しかし、独居高齢者の場合、自宅だけを終の住処とすることは難しく体調を崩せば病院などに頼らざるをえません。
ですが、病気やケガが回復すれば入院していた病院から退院しなくてはならないのです。
そして、一人でその後の生活をすることが難しければ満床の介護施設の中から一時的に入所できるところを利用し、数か月ごとに渡り歩くことになります。
こうなった高齢者の多くは、長生きは他人に迷惑ではないかと考えるようになるそうです。
その他にも、一人では生活ができなくなった独居老人が殺到しているのが、NPOの運営する無料低額宿泊所です。
かつてはホームレスの宿泊所として使われていた施設ですが、現在では自治体のあっせんにより下流老人と呼ばれる高齢者が送られてくるようになっています。
ちなみに、下流老人とは生活保護基準程度や、それに近い暮らしをする高齢者のことをさします。
しかし、ここは認知症になると利用することができないため精神科病院へ送られ、症状が改善するとまた病院を出されることになってしまいます。
この繰り返しをし、漂流し続ける下流老人が増えている現在は異常な状態といえるでしょう。
“老後破産”の現実
「“老後破産”の現実」は2014年9月28日に放送された、シリーズ第2回です。
超高齢社会となった日本は、独居高齢者の割合も大きく、高齢者の2割を超える数字になっています。
さらに、その半数が生活保護水準以下の低い年金受給額しかない状態で暮らしているのです。
その人たちが全て生活保護を受けているかといえばそうではなく、生活保護を受けずに5割以上の高齢者が暮らしています。
++++++
*課題一覧*:
a. 本文抜粋から「そして、一人でその後の生活を」から「運営する無料低額宿泊所です。」までを、両端の語句も含めて一字一句そのまま書き写しなさい。
b. 独居高齢者についての本文抜粋をもとに、次の問いに答えなさい。
(i) 無料低額宿泊所を運営しているのは何か。
(ii) 「“老後破産”の現実」が放送されたのはいつか。
(iii) 日本の独居高齢者の割合は、高齢者の何割を超えているか。
++++++
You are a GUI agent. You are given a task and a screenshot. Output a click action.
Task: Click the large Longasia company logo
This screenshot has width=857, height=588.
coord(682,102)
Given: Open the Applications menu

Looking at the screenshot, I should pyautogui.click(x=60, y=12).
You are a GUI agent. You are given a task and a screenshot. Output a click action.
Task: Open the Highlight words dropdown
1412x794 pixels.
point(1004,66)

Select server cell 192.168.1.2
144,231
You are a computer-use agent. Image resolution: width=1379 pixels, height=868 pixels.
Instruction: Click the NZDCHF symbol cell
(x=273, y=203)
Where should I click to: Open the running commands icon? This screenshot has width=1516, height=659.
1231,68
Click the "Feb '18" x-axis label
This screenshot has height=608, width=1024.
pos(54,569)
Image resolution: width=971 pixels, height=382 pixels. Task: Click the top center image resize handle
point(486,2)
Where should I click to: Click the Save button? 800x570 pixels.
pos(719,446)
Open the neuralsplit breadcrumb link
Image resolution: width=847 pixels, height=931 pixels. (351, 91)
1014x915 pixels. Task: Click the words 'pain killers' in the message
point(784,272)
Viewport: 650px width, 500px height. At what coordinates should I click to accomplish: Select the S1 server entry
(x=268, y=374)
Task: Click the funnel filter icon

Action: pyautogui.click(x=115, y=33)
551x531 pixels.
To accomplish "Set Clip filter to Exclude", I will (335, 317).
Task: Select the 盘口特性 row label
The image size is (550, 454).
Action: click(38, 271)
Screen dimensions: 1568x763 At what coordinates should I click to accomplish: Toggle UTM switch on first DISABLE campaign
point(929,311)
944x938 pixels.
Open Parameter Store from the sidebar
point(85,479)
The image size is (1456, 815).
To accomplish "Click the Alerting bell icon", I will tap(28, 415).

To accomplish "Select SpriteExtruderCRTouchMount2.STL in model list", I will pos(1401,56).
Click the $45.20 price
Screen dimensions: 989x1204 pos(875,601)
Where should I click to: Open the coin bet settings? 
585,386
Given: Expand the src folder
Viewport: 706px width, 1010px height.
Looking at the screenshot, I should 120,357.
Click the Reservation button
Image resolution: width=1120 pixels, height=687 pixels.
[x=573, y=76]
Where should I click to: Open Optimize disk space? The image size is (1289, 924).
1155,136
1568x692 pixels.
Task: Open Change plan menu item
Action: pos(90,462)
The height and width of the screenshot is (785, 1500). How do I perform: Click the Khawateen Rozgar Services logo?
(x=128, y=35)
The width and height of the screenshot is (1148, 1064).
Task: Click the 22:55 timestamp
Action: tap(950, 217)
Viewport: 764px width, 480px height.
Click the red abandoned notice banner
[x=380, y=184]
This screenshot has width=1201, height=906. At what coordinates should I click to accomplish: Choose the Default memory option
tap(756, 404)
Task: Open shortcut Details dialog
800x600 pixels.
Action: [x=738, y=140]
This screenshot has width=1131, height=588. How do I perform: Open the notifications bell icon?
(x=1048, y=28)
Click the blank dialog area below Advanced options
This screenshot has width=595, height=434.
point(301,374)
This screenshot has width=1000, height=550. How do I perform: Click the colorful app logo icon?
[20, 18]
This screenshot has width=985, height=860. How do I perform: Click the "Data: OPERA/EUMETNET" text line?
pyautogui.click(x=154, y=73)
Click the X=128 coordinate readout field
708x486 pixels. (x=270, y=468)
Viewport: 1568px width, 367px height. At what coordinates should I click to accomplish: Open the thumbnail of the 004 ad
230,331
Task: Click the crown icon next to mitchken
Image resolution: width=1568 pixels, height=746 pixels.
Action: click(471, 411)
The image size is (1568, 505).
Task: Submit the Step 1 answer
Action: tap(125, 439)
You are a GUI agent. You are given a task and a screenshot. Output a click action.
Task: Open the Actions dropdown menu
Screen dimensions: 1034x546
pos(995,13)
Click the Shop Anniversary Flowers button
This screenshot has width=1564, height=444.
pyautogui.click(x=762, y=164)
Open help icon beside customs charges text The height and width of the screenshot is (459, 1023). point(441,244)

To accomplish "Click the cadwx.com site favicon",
++++++
*課題別解答*:
a.
そして、一人でその後の生活をすることが難しければ満床の介護施設の中から一時的に入所できるところを利用し、数か月ごとに渡り歩くことになります。
こうなった高齢者の多くは、長生きは他人に迷惑ではないかと考えるようになるそうです。
その他にも、一人では生活ができなくなった独居老人が殺到しているのが、NPOの運営する無料低額宿泊所です。

b.
(i) NPO
(ii) 2014年9月28日
(iii) 2割